The Anglo-Italian Runner

Running · Photography · Europe Volume I · 66 routes logged

Walk Kaunas, Lithuania · 29 October 2024

Kaunas. Could We Do This Anywhere?

Walk stats
13.25 mi (combined) Distance
4hr 42m (combined) Duration
191 ft (combined) Elevation
25,274 Steps
Kaunas. Could We Do This Anywhere?

K​aunas was a Ryanair decision. Bristol to Kaunas, cheap enough to feel slightly implausible, booked on the basis that we’d never been to Lithuania, that Sarah’s birthday needed marking properly, and that somewhere in the back of both our minds a question had been forming for a while: could we do this idea of ours anywhere?

Not just Italy. Anywhere. Could we pick up and move to a city we’d never considered, learn its rhythms, call it home? We’d been asking this in the abstract for long enough. Lithuania felt like the right place to ask it out loud.

We flew in via Vilnius first — a couple of days in the capital before the train south — and then Kaunas, where the hotel and the spa were booked, and where the birthday would actually happen.


Station to hotel

We arrived at Kaunas station on the afternoon of the 28th and walked. The route took us along the Nemunas river — wide, slow, the colour of pewter in late October — and the path was almost entirely ours. A jogger. A couple with a dog. The trees along the bank were still holding their autumn colour, the kind of display that would have been remarkable if the sky hadn’t been doing the flat grey thing that northern Europe does in late October as a statement of intent about the next four months.

The Nemunas river path. Cobbled bank, autumn trees, bridge. Almost entirely ours.
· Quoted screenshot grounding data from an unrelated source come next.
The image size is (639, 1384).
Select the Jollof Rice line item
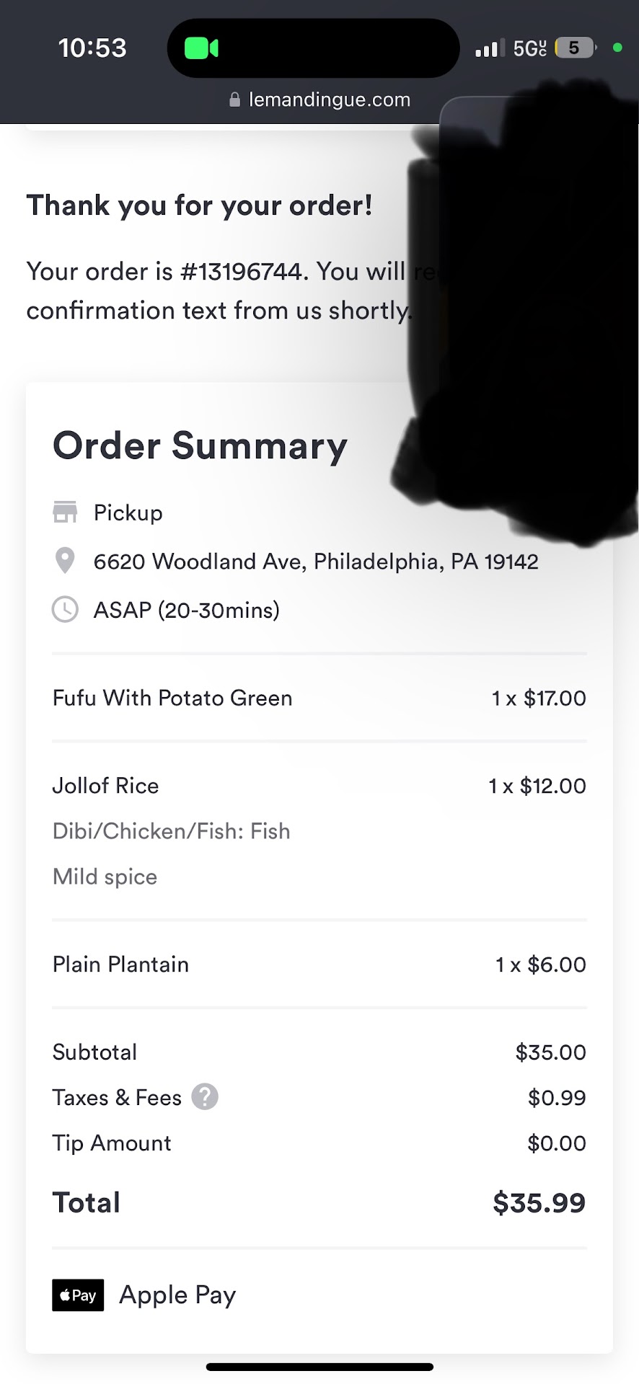pyautogui.click(x=106, y=786)
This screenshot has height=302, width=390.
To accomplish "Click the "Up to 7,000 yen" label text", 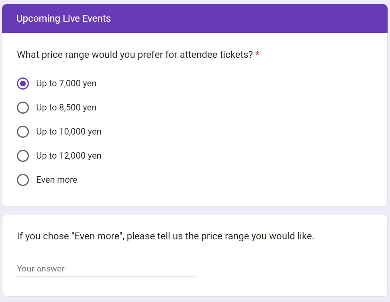I will (x=66, y=84).
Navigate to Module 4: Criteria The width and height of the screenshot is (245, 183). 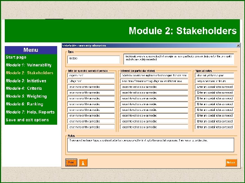24,88
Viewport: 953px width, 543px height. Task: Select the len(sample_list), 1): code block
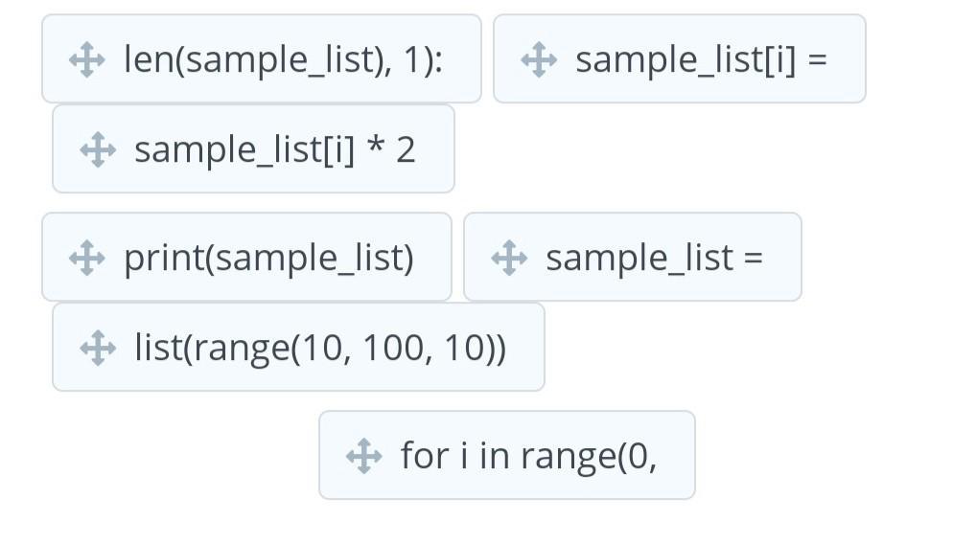pyautogui.click(x=262, y=59)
It was clean. Noticeably, almost aggressively clean. Compact in the way that immediately tells you a city is manageable on foot. And every interaction we had over the whole trip — every person we asked anything of — was warm and genuinely helpful in a way that felt unperformed.

Old Town

The castle came first — red brick, conical tower, the Lithuanian flag moving in a grey wind above it. In front of it, a large installation announces the city in hashtag format. It should be annoying. Somehow it isn’t. The castle just gets on with being there behind it.
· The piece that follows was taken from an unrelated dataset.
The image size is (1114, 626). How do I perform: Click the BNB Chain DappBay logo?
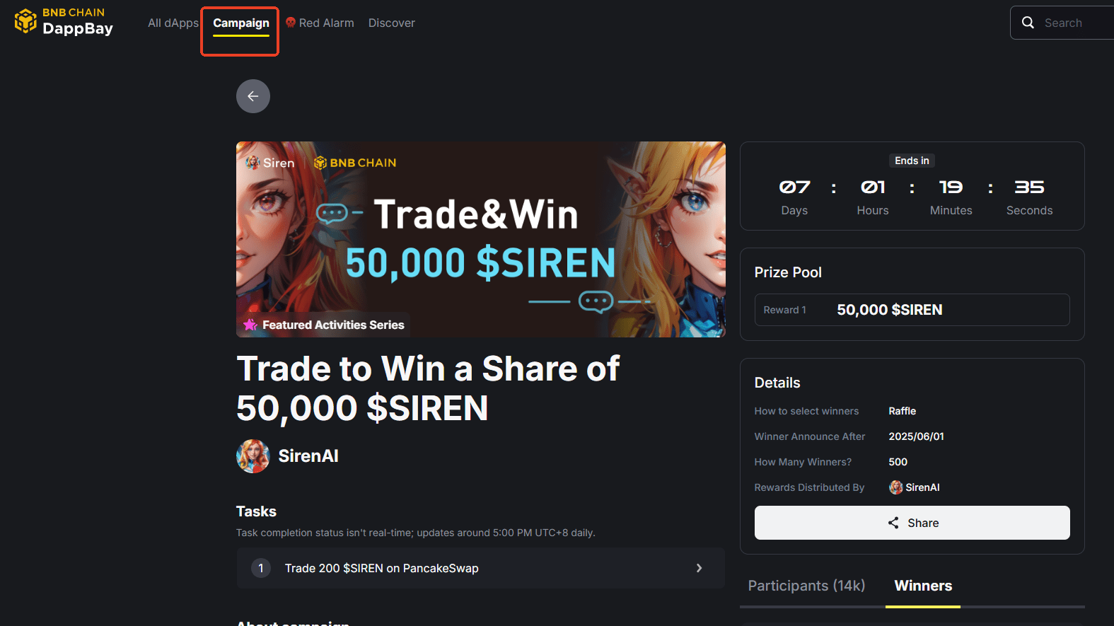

Kaunas Castle. Fourteenth century. Flag, moat, and the very modern letters in front of it.

#KAUNAS. The castle does not appear to mind.


Then the streets behind — a Gothic brick church under a sky that had decided to commit to grey, a little shop with ceramic panels framing every window and the door, a bronze boy on a bicycle with his dog chasing the back wheel, frozen mid-pedal on a cobbled corner. The kind of small civic sculpture that tells you a city still has a sense of humour about itself.

Red brick, Gothic arches, a sky that meant business. One of several churches in the Old Town.

The ceramic shopfront on a quiet Old Town street. Every panel different.

The boy and the bicycle. Bronze, cobbles, dusk coming in. Laisvės Alėja.


The walls

Kaunas was European Capital of Culture in 2022 and the walls still carry it. Around every corner, something large and considered and very good.

A figure hugging their knees on a yellow gable end on Pilies Street — monochrome, enormous, the scale catching you before the subject does.

Pilies Street. The crouching figure has been sitting there since 2022. It is in no rush.


A child held in oversized hands on a grey wall — rendered in a fine engraving style, black on grey, the kind of image that stops you mid-step.

Monochrome hands and face, near the city centre. No explanation on the wall. None needed.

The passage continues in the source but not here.